1. Proceda à atualização do estudo científico dos efeitos do consumo de cannabis na saúde dos cidadãos e dê conhecimento à Assembleia da República.
2. Reforce o investimento público no plano da prevenção, adotando medidas concretas e específicas dirigidas a cada grupo populacional, para prevenir o consumo de cannabis.

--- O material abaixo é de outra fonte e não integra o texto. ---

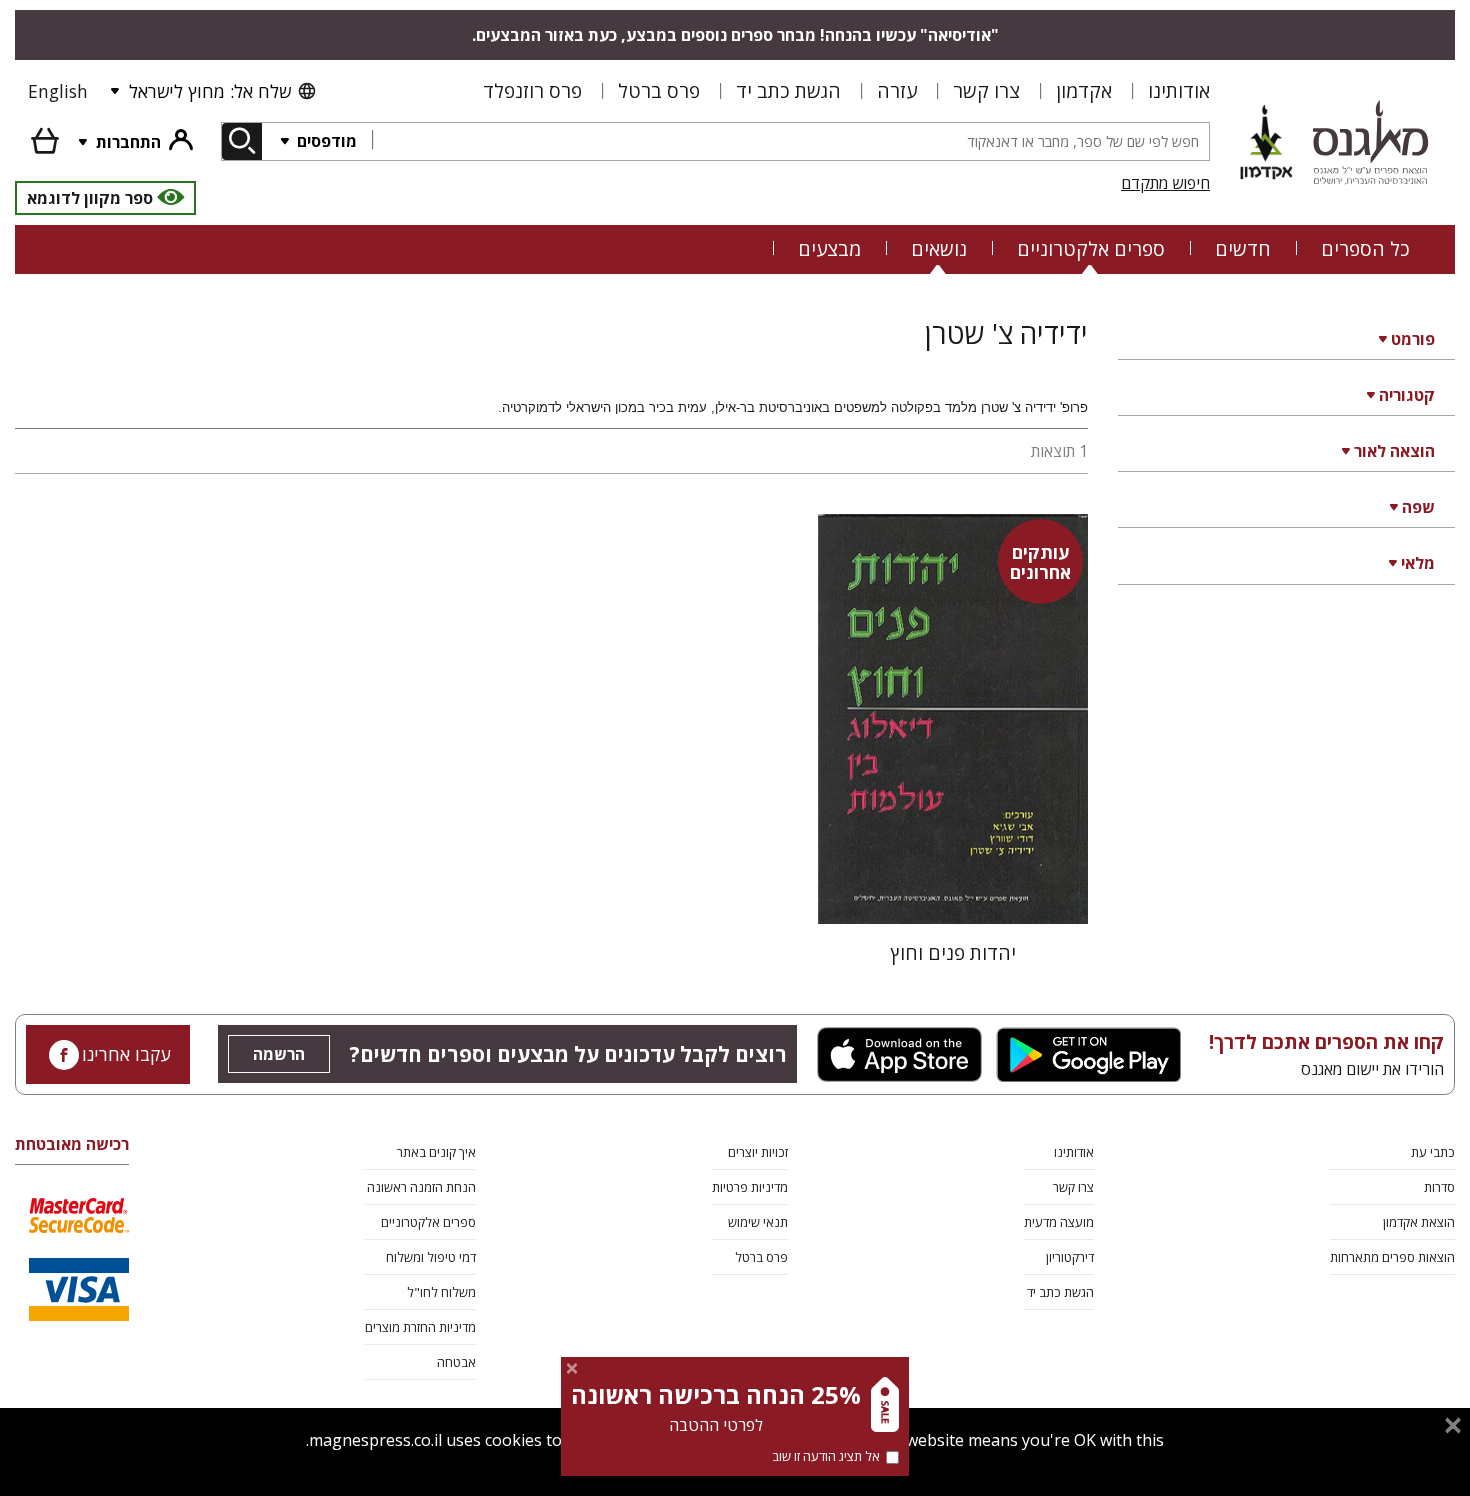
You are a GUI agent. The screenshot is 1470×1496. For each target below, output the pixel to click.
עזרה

3. Reforce a capacidade das respostas públicas na área da toxicodependência e alcoolismo, designadamente:
a) Mantenha o atual estatuto de autonomia dos Centros de Respostas Integradas, das Unidades de Desabituação e das Unidades de Alcoologia;
b) Mantenha as equipas de profissionais de saúde das estruturas na área da toxicodependência e alcoolismo dedicadas exclusivamente à intervenção neste âmbito;
c) Faça um levantamento dos constrangimentos no acesso à de prestação de cuidados, nomeadamente de eventuais listas de espera, bem como das necessidades de profissionais de saúde nos Centros de Respostas Integradas, nas Unidades de Desabituação e nas Unidades de Alcoologia e proceda à contratação dos profissionais de saúde em falta, com vínculo à função pública;
d) Reforce o investimento público na área da toxicodependência e alcoolismo no plano financeiro, técnico e recursos humanos;
e) Proceda à reavaliação e ao redimensionamento dos territórios prioritários (circunscrevendo-os a zonas mais reduzidas e alargando o número de territórios prioritários) de modo a assegurar uma intervenção de respostas integradas adequada às necessidades, atenta às características específicas de cada território;
f) Reforce as equipas de rua no acompanhamento aos toxicodependentes;
g) Garanta aos utentes o apoio para as deslocações para acederem aos cuidados de saúde nas unidades públicas de tratamento na área da toxicodependência e alcoolismo;
4. Avalie as vantagens clínicas da utilização da cannabis sativa para fins terapêuticos, comprovadas cientificamente, e pondere a sua utilização no Serviço Nacional de Saúde quando tal demonstre corresponder ao tratamento mais adequado para determinada patologia.